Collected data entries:
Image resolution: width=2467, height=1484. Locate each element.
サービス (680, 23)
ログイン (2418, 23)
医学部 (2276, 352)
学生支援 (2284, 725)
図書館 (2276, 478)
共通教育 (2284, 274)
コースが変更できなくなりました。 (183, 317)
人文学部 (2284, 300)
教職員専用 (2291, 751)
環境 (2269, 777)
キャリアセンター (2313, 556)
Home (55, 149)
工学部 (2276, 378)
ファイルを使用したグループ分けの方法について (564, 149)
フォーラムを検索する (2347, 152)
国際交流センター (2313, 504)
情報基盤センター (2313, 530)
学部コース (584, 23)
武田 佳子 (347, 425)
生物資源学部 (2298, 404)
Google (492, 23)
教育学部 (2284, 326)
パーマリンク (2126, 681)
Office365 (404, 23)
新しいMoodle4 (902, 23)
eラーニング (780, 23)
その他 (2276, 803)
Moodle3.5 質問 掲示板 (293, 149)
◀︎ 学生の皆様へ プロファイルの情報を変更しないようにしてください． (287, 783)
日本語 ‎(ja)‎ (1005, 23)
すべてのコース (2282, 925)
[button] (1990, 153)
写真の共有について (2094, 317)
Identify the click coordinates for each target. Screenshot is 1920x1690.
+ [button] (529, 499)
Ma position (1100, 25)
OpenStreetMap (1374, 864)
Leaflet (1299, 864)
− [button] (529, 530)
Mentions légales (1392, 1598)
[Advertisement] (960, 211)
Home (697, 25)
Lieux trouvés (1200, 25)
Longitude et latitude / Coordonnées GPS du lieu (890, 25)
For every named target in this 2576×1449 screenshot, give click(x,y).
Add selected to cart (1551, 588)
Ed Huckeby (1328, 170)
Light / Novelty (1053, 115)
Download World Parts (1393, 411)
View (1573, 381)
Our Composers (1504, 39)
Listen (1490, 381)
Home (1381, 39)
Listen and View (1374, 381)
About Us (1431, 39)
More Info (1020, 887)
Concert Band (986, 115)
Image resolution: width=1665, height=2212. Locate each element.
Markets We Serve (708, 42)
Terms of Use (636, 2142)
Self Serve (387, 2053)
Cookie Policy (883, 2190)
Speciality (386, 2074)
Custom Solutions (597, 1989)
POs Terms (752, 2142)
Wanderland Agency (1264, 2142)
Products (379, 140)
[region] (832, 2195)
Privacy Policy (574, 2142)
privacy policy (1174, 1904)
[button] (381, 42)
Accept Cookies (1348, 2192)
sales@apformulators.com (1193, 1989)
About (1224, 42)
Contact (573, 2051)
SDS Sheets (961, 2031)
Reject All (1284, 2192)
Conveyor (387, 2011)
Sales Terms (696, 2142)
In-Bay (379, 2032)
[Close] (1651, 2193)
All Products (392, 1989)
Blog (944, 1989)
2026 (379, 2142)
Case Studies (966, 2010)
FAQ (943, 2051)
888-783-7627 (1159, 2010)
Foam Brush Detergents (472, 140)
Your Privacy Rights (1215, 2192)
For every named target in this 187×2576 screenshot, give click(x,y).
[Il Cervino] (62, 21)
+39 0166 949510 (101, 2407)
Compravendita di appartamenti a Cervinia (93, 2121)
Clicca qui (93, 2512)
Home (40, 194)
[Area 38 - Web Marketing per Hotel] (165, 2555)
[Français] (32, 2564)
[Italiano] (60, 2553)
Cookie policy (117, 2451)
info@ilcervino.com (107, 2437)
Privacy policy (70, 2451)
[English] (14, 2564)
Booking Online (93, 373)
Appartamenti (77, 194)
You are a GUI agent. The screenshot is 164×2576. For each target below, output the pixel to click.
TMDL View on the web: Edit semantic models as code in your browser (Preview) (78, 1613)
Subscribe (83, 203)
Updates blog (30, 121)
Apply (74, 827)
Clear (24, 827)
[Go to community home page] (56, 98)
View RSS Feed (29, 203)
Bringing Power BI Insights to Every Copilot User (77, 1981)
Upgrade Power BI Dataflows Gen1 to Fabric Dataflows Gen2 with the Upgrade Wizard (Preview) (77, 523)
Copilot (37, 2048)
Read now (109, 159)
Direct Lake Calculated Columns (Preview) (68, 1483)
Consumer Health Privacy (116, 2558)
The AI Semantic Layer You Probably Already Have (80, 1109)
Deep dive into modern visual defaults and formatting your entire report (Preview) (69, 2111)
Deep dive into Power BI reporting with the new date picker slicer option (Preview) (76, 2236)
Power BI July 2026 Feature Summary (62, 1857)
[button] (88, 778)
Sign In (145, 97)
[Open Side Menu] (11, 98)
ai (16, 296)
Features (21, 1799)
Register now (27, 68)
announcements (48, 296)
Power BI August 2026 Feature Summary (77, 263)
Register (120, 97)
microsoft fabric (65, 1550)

TASK DESCRIPTION:
Quote, without alteration, the final stretch of the entries: the line with "Apply (74, 827)" onward to the last line.

TASK SOLUTION:
Apply (74, 827)
Clear (24, 827)
[Go to community home page] (56, 98)
View RSS Feed (29, 203)
Bringing Power BI Insights to Every Copilot User (77, 1981)
Upgrade Power BI Dataflows Gen1 to Fabric Dataflows Gen2 with the Upgrade Wizard (Preview) (77, 523)
Copilot (37, 2048)
Read now (109, 159)
Direct Lake Calculated Columns (Preview) (68, 1483)
Consumer Health Privacy (116, 2558)
The AI Semantic Layer You Probably Already Have (80, 1109)
Deep dive into modern visual defaults and formatting your entire report (Preview) (69, 2111)
Deep dive into Power BI reporting with the new date picker slicer option (Preview) (76, 2236)
Power BI July 2026 Feature Summary (62, 1857)
[button] (88, 778)
Sign In (145, 97)
[Open Side Menu] (11, 98)
ai (16, 296)
Features (21, 1799)
Register now (27, 68)
announcements (48, 296)
Power BI August 2026 Feature Summary (77, 263)
Register (120, 97)
microsoft fabric (65, 1550)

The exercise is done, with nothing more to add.